Extract all lines from the data beneath that include the word "Select".

========================================

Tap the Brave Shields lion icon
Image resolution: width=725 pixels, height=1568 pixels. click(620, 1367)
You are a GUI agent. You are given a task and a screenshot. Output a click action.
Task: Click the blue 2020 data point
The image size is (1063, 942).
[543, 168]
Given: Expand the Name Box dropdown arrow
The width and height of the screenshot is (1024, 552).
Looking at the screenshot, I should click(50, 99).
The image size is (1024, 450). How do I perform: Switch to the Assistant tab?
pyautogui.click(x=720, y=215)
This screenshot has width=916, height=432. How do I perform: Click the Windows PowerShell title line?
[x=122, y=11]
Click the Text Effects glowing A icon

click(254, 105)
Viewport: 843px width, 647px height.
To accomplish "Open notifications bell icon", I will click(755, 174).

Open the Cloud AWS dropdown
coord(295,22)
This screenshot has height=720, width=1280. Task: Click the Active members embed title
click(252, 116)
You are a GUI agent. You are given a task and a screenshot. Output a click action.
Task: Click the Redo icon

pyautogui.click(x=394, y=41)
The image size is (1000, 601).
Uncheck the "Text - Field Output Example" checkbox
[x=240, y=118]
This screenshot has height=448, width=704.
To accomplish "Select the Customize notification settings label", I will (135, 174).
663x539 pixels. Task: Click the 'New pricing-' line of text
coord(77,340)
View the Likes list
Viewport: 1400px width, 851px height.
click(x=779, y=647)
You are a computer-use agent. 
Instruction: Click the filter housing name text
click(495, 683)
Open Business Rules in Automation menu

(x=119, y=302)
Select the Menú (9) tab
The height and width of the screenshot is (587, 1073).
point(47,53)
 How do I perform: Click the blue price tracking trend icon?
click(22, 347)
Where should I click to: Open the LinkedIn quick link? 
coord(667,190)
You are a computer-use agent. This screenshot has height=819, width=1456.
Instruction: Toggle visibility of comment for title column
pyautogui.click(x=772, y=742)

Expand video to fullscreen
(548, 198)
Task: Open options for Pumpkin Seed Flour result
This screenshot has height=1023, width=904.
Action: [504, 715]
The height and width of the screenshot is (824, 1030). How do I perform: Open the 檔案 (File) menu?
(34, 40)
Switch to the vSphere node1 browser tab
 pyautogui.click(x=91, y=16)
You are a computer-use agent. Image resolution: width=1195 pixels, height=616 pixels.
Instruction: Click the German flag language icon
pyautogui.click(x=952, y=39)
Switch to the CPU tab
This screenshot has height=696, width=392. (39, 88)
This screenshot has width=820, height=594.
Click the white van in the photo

========================================

> **Result of this exercise**
To accomplish "Select the Customize notification settings label", I will (135, 174).
Select the Menú (9) tab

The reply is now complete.